Carrie Ruegsegger lahir di Lima, Ohio, 23 tahun silam. Sejak kecil dirinya sudah diadopsi sebuah keluarga lain sehingga tak pernah melihat ibu kandungnya sendiri dan memiliki kesempatan untuk tinggal bersama ibu kandungnya. Sang ibu merelakan putrinya tersebut diadopsi keluarga lain karena hidup di bawah garis kemiskinan.

Dikutip dari today.com (Selasa, 19/8/2014), Kelly merupakan seorang ibu tunggal dengan dua orang anak, hidupnya saat itu sangat miskin, dirinya tidak memiliki pekerjaan bahkan rumah untuk tinggal. Mengetahui kehidupannya tak akan baik untuk Carrie, Ia pun memberikan anaknya kepada keluarga lain yang lebih layak.

Carrie pun diadopsi dengan keluarga yang layak, keluarga tersebut mmemiliki dua anak laki-laki yang menjadi kakak Carrie, kedua kakak tersebut aktif dalam kegiatan olahraga di sekolahnya.
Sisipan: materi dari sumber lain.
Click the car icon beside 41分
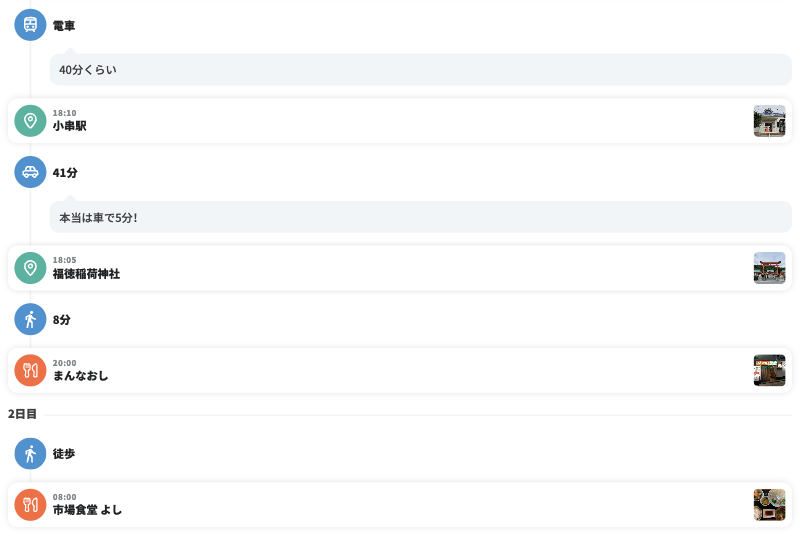This screenshot has height=542, width=800. tap(30, 172)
Lantas bagaimana dengan Carrie, apakah Ia tak berusaha mencari ibu kandungnya sendiri?

Ternyata, meski Ia sudah hidup bahagia dengan memiliki keluarga yang sempurna, Carrie merasa ada sesuatu yang hilang dalam hidupnya. Ia tak tahu apa yang hilang dalam hidupnya hingga Ia tumbuh dewasa. Carrie pun mulai mencari sang ibu kandung saat sekolah menengah.
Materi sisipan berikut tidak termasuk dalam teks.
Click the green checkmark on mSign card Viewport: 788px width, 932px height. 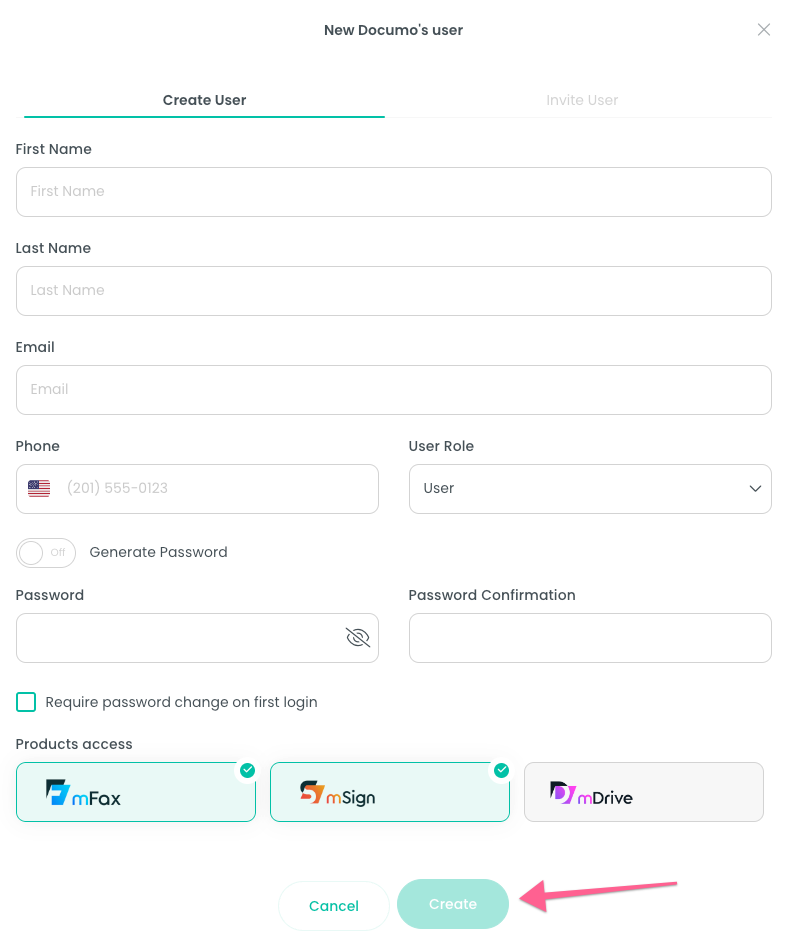click(x=502, y=770)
Ia pun mulai mencari ke sejumlah tempat termasuk rumah sakit Ia dilahirkan, namun hasilnya nihil. Kemudian sang manajer di tempat kerjanya mengagaskan ide untuk mengunggah foto Carrie di Facebook, dan ternyata berhasil walaupun awalnya Carrie pikir tak masuk akal.

Seorang wanita muda bernama Aleshia mengirimkan foto dirinya pada Carries. Betapa terkejut dirinya, ketika ia melihat foto Aleshia yang sangat mirip dengan dirinya. Apalagi setelah Aleshia mengirimkan foto ibunya Kelly. Akhirnya beberapa minggu sebelum melangsungkan pernikahan, Carrie bisa bertemu ibu kandung dan keluarga yang sejak lahir tak pernah ditemuinya.